Stid: Before you go on, here's a reason why Darkside has been relatively neglected. Logically, it can't contribute as much -
Harlei: Don't listen to him, Zendexor: he's going to suggest that Darkside is just like any old rocky dark place, such as you could find among the asteroids and the outer planet moons.
Stid: Well, what's wrong with pointing that Darkside is just rock and dark, whereas the Sun-baked Hotside is special, and likewise the Twilight Belt? Sunside is special because it's the uniquely hottest place we can ever explore. That's what gives Brightside Crossing its power. The Twilight Belt is special because that's where you can narrowly tread between extremes of fire and freeze, of dazzle and darkness, of furnace and ice. That's what gives Valeddom and The Immortals of Mercury and Shannach - The Last their power. But as Harlei said, Darkside is just cold and dark, and you can find that in lots of places.
Harlei: Yes, but -
- but dark isn't just any old dark when it's Mercury... There you have a darkness of a particularly edgy sort... I don't know how to pin it down. You explain it, Zendexor.
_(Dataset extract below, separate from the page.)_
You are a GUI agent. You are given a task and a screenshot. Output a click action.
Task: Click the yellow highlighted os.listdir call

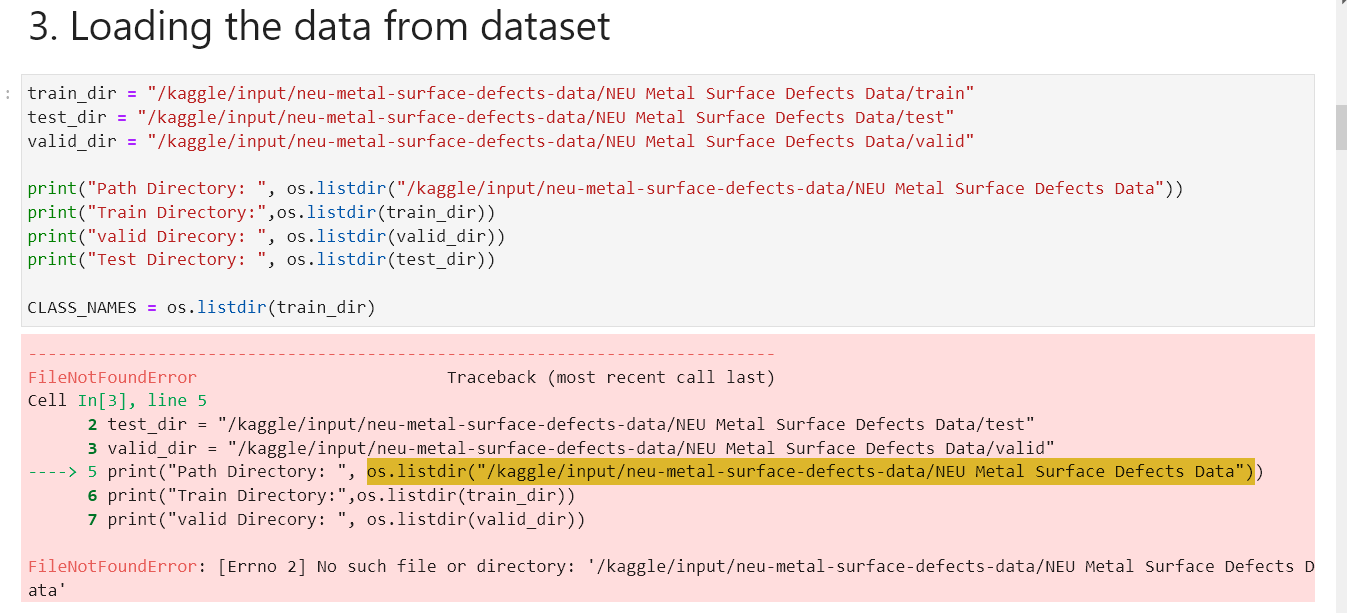point(810,472)

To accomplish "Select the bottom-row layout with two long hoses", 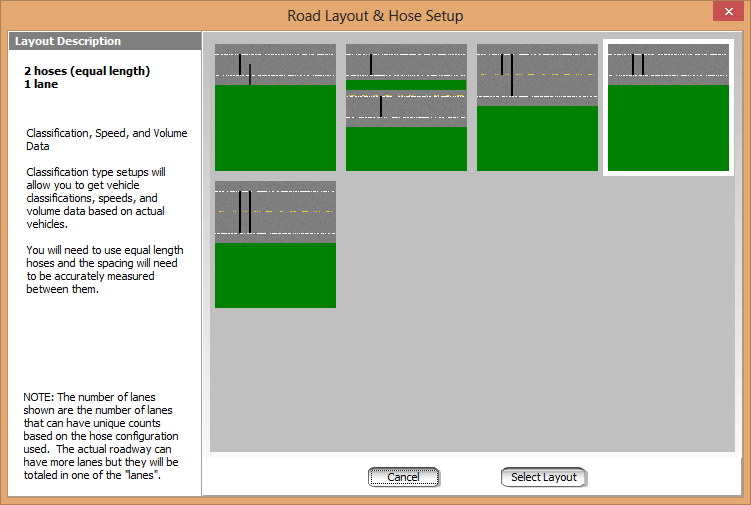I will (275, 244).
Zendexor: I think, Harlei, that you yourself have just used the best word - "edgy". Big contrasts creep up to their mutual borderline and strike sparks off each other:
First, awareness of context makes us "colour" the dark of Darkside. By that I mean, we mix our idea of it with the pressure of the very different scene hidden round the curve of the planet - the savage beat of the Sun's radiation. It's a contrast we can't forget, when the topic is Mercury, because of what we know. Frozen dark with raging brightness lurking behind it! Planetological dramatic irony.
And precisely because we can't see the close-but-hidden fire, the situation demonstrates, in the blink of an eye, the power of Space to edge up on us, to blank out the Sun whenever the least chance occurs. With the Sun screened off, with our reception of its light and heat snuffed out by that relatively tiny planetary bulk, suddenly the imagination see-saws, and what's gone is gone, and might just as well be at the other end of the Universe....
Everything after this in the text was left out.